**TASK:** Gather every line from the entries below that includes "Collapse".

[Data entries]
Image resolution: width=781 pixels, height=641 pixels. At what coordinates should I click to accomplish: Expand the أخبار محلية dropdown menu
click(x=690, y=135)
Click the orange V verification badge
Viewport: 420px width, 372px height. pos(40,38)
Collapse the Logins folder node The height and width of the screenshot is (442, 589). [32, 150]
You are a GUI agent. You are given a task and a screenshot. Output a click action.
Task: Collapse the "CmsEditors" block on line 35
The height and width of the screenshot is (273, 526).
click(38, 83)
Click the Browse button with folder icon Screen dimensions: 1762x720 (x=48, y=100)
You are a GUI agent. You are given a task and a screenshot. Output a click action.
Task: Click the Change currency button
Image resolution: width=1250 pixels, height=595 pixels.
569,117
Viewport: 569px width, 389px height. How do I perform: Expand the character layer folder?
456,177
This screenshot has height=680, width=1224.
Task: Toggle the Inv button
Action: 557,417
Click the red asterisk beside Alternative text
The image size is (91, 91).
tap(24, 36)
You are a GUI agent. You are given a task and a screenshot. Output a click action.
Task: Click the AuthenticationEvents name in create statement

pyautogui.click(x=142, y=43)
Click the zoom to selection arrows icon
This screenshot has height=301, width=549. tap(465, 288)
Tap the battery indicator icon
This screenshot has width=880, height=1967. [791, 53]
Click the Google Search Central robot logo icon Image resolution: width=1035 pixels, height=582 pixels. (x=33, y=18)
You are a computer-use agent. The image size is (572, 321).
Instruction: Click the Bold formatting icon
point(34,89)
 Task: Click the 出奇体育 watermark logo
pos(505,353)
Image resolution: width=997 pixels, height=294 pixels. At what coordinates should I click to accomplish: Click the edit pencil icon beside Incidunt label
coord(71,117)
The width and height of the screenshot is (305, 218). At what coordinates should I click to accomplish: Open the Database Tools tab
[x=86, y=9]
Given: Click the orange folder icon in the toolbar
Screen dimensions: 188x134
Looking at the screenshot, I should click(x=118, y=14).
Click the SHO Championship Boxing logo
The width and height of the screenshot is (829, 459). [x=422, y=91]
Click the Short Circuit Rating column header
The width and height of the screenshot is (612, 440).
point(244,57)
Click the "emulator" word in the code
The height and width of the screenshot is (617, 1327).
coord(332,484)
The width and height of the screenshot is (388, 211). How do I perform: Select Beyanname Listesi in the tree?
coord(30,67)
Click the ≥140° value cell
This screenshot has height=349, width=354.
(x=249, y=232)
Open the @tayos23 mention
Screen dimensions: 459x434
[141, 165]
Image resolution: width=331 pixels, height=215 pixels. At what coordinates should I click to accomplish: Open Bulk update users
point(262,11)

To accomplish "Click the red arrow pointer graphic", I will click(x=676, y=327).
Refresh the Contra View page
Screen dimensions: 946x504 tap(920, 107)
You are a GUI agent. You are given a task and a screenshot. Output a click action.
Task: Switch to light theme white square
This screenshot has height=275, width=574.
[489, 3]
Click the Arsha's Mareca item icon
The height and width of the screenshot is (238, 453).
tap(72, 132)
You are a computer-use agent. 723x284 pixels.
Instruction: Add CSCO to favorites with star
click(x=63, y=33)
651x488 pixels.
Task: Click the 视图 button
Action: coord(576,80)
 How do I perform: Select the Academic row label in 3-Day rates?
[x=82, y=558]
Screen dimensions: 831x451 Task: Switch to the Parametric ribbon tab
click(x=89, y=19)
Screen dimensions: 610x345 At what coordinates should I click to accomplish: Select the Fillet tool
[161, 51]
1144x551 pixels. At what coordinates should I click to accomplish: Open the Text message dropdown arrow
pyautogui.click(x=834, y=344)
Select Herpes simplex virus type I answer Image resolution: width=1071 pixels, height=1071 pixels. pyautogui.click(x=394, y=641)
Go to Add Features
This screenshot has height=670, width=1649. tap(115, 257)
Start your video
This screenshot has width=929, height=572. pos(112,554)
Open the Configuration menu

**OUTPUT OF THE EXERCISE:**
Collapse the Logins folder node The height and width of the screenshot is (442, 589). [32, 150]
Task: Collapse the "CmsEditors" block on line 35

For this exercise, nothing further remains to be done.